In this study, a reference collection of 132 eukaryotes was also compiled. In comparison with the reference collection of 220 prokaryotes, the reference collection of 829 prokaryotes is a more comprehensive collection while the reference collection of 132 eukaryotes is a collection more similar to the query organism. Figure 6(b) shows the best nz threshold using the eukaryotic reference collection. The results indicate that 5–15 non-zero elements are required to represent the occurrence pattern of a S. cerevisiae gene constructing from prokaryotes. The best nz threshold is consistent without depending on the number of predictions. The best nz threshold was more stable than that using the previous two prokaryotic reference collections. Furthermore, with the eukaryotic reference collection, the Pred_1st achieved >90% and >80% precision in the top 50 and 100 prediction, respectively. This performance is better than that using the prokaryotic reference collections. Hence, the prediction performance of the proposed method was re-evaluated using the eukaryotic reference collection (Figure 7).

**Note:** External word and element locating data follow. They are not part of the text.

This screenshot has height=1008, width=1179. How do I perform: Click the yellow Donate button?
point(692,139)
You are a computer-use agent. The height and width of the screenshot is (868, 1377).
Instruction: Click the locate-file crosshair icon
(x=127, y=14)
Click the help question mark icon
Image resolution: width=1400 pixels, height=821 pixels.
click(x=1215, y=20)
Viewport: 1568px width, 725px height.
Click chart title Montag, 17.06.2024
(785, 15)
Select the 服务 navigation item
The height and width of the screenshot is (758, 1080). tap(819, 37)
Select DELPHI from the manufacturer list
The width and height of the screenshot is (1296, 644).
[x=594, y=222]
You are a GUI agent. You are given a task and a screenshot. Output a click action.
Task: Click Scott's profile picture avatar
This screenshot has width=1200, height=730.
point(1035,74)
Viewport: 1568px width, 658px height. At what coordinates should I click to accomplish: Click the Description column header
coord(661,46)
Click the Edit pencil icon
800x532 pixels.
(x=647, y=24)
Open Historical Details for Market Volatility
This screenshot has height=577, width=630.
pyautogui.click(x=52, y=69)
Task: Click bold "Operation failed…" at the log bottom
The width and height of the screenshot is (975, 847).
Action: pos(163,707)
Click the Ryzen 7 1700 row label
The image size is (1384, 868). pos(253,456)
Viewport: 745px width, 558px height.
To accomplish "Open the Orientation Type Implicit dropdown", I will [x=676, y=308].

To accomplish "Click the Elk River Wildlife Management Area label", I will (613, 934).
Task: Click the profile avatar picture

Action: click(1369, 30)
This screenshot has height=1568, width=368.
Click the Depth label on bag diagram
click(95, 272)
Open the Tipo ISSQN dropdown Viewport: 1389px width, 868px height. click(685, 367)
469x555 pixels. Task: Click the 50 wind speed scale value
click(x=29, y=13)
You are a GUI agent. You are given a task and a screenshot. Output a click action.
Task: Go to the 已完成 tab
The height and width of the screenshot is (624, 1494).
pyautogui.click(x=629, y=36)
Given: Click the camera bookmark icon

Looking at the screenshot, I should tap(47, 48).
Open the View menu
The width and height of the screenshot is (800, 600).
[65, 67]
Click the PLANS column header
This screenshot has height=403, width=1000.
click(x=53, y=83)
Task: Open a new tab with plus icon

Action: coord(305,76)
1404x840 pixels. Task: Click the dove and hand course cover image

The performance of the PP-based first stage using 132 eukaryotes (the red dashed line Figure 7) was superior over those using prokaryotes (the green and blue dashed lines in Figure 7) as the reference collection. On the other hand, the performance using 829 prokaryotes (the blue dashed line) was not obviously better than that using 220 prokaryotes (the green dashed line). This suggests that PP-based methods rely more on the similarity to the query organism, rather than the size, of the reference collection. Combining 829 prokaryotes and 132 eukaryotes as the reference collection (961 organisms) delivered slightly better overall performance then that using 132 eukaryotes, except in the very top predictions. This suggests that enlarging the reference collection helps the prediction of protein pairs with relatively low phylogenetic similarity. Finally, changing the reference collections influences not only the prediction accuracy but also the number of predictions (i.e. pairs that pass the non-zero filter and the first stage) that the predictor can deliver. Table 4 shows the number of pairs that passed the non-zero filter and the first stage, namely number of pairs with reliable and similar PPs, obtained using different reference collections.

Download:

Table 4. Number of pairs that passed the non-zero filter and the first stage using different reference collections.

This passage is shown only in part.